As a litigation support trainer with AccessData, I’ve had the opportunity to travel across the U.S. and the U.K., training users on Summation. Despite the different workflows and judiciary systems, the goal remains the same for all – find the relevant data, review it ASAP, and hope to find that smoking gun. The fastest and most efficient way to find this data is through data culling.
Data culling is the process of searching and isolating your original data based on specific criteria, such as date ranges and keywords. This process simply hides documents that may not be relevant to your case, allowing a quick and proficient review of documents before production.
We used to rely heavily on vendors for this process because many of the products out there did not have Early Case Assessment (ECA) capabilities and certain products were not forensically sound. With Summation, you have all the ECA capabilities, can seamlessly cull your data, and give reviewers access to the relevant documents – all without ever having to leave the Summation platform! Sound difficult? It really isn’t. Like many of our Summation users, I came from the iBlaze days and was a bit intimidated by the robust functionality Summation possessed. Don’t be. Technology is evolving and change is good… well, in the world of Summation, at least. Data culling in-house can save you time and money so why not dive in and give it a try.
Let’s discuss all walks of data culling, pre- AND post-processing:
- DeNISTing is the removing of non user created data such as system files, operating system files and other file formats that generally hold no evidentiary value. This is a simple way to reduce non-relevant documents during data processing.
- Deduplication is the identification and separation of duplicate documents and emails.
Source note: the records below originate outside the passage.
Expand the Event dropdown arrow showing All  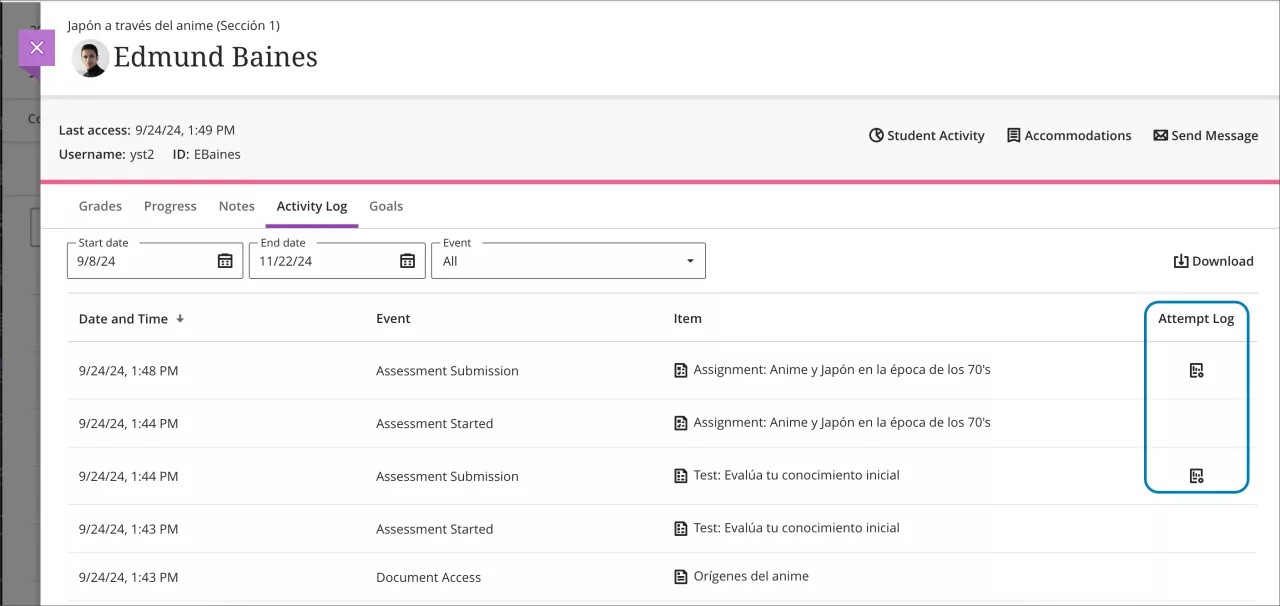689,260
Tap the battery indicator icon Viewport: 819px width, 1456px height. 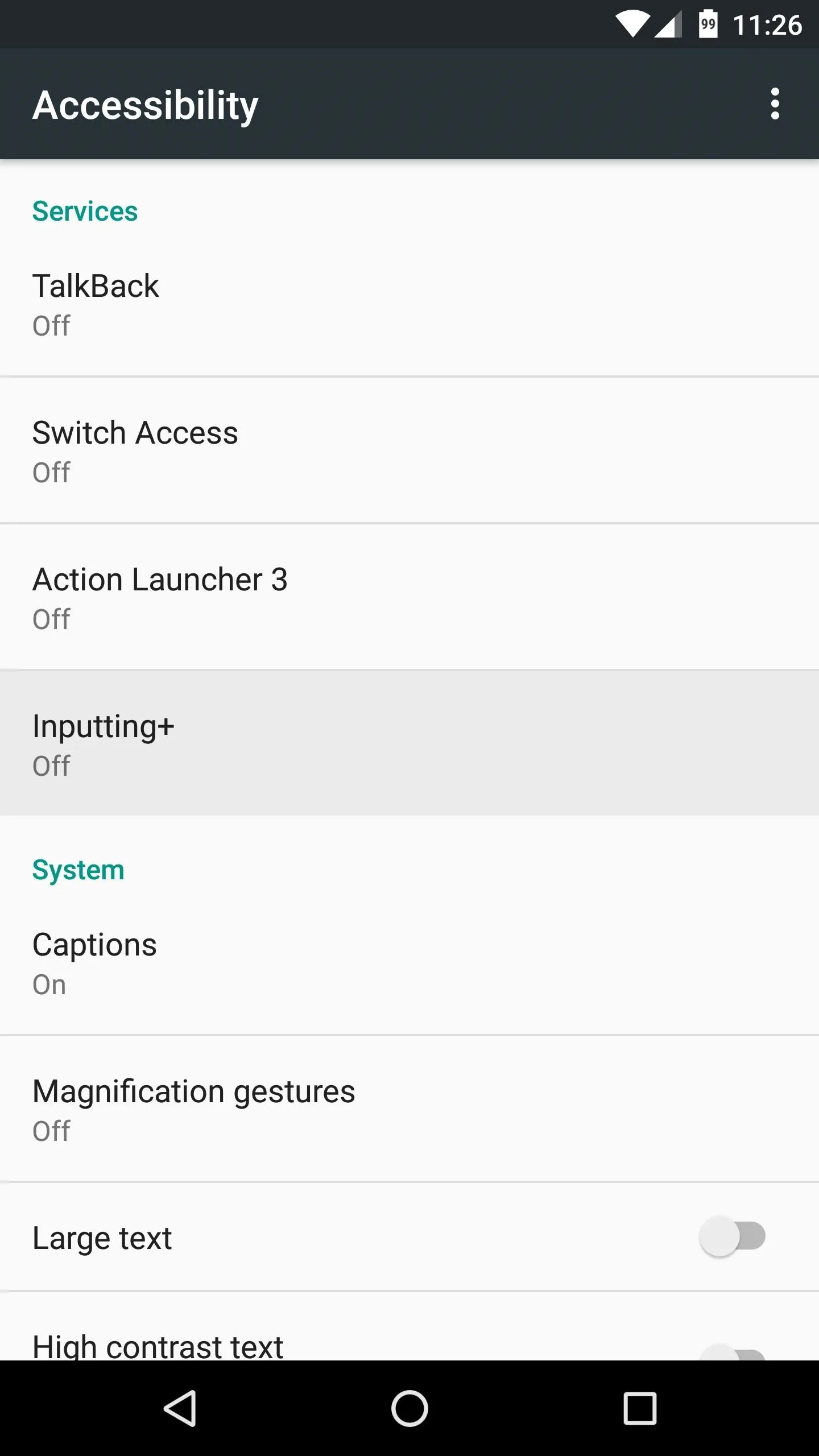coord(708,24)
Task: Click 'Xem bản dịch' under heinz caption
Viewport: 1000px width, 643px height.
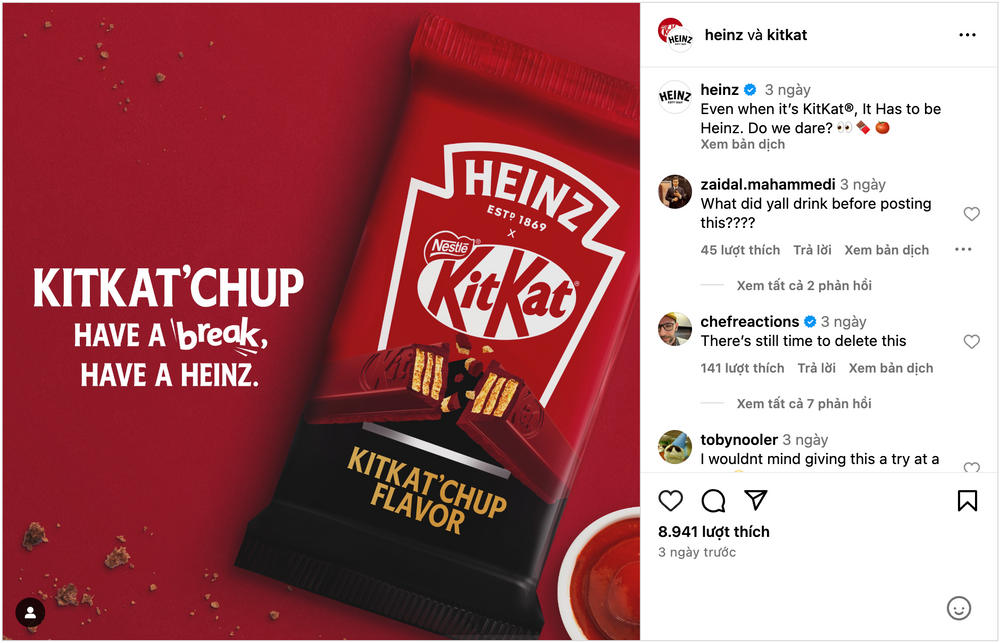Action: [x=742, y=144]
These documents and emails are flagged across the entire case and filtered by the custodian, allowing a faster review of relevant data without repeatedly seeing the same files.
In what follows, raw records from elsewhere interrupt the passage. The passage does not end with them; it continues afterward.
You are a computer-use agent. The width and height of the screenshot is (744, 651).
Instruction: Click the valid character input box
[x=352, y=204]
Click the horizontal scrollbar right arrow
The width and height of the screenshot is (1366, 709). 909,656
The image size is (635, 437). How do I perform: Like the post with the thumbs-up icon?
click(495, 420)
- Cluster Analysis, or Near Dupe Analysis, is the process that compares the contents of documents and emails in order to group similar documents. This allows reviewers to view the data as a group, therefore saving time.
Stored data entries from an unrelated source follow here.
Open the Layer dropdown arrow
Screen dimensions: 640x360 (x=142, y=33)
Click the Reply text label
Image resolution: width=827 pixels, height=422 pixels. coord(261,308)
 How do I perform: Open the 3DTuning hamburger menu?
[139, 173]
All three of these pre-processing data culling methods are available to you in Summation and, even better, in one location within the user interface. Once the data is processed, there still may be thousands of documents and emails that are simply not relevant to the case. There are many options in Summation to remove the rest of the non-related data, such as filtering. Filters are simply predefined categories populated with metadata during ingestion and processing of the data. Evidence can be filtered by criteria such as custodians, date or date ranges, file size, display names and many other metadata fields. Filtering in Summation is by far one of the easiest and most intuitive features to use. Keyword searching can further the data culling process. Within Summation’s advance search feature, you can build complex queries without having to know the syntax, parenthesis, operators and other details of crafting a search. This is a great advantage when combined with advance search variations like stemming, phonic, synonyms and fuzzy searching.
Data culling assists us in separating and prioritizing relevant and non-relevant data to save time, money, and gets us to the prize: an efficient production set for review.